- _Action item_
Scan the entries below for the word "computer". Copy out every line in which it occurs.

- _Records provided_
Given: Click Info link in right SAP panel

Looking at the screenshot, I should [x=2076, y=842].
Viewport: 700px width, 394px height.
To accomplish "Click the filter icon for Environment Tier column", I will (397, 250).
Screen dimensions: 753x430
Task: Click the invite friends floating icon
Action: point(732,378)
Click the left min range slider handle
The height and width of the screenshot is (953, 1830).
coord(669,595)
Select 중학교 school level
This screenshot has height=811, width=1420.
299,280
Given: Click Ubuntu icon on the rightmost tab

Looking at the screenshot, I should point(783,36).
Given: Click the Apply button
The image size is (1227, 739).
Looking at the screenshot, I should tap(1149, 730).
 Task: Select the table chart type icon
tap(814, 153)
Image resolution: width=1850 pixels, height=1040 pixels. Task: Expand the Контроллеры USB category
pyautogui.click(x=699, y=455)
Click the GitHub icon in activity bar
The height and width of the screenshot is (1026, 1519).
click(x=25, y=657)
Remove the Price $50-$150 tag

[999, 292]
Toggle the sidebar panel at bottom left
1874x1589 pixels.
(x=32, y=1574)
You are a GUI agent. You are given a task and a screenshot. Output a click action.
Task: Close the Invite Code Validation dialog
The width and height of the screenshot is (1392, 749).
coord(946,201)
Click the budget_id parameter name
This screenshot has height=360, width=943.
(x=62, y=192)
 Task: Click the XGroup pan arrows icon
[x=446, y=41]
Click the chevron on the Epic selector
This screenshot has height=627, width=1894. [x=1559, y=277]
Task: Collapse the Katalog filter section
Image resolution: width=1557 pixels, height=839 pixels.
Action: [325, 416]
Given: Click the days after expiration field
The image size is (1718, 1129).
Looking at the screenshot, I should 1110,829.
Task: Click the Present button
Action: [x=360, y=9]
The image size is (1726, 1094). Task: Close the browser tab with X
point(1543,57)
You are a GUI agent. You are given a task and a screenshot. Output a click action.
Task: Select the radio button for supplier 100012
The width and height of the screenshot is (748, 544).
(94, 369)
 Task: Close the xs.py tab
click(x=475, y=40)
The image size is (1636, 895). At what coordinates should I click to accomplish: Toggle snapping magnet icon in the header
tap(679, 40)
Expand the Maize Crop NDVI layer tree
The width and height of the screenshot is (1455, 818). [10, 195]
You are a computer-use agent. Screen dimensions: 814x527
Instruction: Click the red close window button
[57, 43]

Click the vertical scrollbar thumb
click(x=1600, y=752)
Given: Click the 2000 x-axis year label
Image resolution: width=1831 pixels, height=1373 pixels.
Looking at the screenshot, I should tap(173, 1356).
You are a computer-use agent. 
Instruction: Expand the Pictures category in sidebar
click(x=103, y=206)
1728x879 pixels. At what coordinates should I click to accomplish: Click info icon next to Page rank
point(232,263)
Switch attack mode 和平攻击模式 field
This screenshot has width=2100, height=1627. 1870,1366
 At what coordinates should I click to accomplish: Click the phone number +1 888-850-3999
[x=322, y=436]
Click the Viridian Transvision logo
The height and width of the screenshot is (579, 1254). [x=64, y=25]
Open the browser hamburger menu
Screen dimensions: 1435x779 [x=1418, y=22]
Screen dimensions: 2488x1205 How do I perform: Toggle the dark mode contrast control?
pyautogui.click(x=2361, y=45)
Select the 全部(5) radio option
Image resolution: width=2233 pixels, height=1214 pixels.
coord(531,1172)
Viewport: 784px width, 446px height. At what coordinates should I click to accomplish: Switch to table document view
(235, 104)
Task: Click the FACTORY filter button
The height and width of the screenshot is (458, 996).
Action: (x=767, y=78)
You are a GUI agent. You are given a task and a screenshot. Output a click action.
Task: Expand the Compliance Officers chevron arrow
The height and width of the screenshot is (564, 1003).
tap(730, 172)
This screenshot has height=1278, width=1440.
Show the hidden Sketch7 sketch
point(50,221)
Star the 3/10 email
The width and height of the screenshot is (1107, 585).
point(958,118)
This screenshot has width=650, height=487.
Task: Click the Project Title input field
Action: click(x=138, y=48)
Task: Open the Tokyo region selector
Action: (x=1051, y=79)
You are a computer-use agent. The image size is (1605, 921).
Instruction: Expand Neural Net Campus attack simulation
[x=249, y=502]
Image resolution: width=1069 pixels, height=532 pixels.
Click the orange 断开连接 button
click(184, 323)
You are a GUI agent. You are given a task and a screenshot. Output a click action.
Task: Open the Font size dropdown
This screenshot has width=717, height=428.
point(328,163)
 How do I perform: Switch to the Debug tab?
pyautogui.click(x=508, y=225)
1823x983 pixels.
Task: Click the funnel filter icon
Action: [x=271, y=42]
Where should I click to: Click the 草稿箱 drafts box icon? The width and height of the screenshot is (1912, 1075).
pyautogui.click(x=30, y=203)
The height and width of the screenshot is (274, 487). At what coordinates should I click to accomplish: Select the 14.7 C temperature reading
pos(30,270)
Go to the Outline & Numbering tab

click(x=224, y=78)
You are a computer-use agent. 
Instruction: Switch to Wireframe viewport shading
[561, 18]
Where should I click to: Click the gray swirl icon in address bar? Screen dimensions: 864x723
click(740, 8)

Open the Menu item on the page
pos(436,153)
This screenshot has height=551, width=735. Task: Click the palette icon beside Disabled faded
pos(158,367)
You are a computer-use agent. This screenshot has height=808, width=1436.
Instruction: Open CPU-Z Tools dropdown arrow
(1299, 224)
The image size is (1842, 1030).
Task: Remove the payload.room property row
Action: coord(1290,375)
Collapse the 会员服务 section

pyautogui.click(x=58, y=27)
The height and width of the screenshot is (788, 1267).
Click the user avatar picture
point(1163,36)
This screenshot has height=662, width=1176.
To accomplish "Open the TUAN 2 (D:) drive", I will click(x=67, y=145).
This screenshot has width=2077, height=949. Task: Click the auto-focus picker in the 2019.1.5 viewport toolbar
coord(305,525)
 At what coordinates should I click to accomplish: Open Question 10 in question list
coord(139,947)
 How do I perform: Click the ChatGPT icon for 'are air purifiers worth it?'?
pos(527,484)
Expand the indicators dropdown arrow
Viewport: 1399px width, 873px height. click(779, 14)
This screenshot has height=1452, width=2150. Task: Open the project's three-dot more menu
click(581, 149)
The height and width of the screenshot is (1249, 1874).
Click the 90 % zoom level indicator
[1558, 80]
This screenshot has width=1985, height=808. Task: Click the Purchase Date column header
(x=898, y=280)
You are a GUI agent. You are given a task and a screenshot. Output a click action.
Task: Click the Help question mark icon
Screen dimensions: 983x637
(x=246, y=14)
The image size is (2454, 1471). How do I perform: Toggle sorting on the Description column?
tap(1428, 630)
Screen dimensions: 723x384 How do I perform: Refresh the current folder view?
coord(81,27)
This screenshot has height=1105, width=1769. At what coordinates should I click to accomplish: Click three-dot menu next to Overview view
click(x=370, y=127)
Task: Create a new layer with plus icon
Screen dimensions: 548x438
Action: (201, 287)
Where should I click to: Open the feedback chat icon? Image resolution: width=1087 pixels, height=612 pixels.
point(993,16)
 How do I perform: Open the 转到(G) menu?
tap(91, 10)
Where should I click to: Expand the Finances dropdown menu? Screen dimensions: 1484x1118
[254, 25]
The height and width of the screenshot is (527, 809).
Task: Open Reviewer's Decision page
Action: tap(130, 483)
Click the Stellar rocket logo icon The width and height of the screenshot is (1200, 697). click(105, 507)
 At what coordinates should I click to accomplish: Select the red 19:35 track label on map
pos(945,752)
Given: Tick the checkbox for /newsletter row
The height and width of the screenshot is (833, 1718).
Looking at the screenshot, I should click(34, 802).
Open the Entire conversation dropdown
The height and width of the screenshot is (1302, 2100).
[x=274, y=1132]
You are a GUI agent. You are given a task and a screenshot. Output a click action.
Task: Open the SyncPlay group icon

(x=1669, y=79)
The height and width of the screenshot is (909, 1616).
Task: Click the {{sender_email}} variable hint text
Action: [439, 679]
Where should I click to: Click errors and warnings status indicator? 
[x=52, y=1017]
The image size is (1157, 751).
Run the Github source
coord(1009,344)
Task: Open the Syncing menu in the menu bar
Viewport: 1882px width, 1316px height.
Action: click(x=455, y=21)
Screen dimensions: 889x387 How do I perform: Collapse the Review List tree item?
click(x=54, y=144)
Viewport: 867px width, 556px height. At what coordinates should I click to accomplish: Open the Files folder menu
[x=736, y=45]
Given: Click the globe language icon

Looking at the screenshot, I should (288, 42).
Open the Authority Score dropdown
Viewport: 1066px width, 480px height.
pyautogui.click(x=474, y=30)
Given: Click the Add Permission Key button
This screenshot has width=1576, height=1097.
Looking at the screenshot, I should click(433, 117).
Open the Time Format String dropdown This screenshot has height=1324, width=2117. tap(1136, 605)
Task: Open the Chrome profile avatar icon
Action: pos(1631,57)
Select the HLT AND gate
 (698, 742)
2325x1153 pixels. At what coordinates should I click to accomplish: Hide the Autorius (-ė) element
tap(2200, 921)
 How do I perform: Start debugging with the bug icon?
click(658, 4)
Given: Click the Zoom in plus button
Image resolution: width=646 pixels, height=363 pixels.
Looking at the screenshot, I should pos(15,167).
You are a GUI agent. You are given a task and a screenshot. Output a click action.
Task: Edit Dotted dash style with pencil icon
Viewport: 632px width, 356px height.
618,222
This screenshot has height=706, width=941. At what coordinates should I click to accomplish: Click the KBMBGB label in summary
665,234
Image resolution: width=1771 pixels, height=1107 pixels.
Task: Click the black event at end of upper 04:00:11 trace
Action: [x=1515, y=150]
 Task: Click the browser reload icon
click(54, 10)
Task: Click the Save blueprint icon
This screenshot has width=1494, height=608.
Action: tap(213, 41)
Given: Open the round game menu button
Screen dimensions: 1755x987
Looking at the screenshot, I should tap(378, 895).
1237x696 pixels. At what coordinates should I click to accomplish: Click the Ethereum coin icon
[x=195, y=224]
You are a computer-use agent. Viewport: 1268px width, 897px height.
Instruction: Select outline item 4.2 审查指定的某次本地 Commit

- _Written solution_
You are a computer-use agent. Screen dimensions: 814x527
You are a computer-use agent. 
You are a computer-use agent. The image size is (1605, 921).
You are a computer-use agent. 
You are a computer-use agent. This screenshot has height=808, width=1436.
You are a computer-use agent. Viewport: 1268px width, 897px height.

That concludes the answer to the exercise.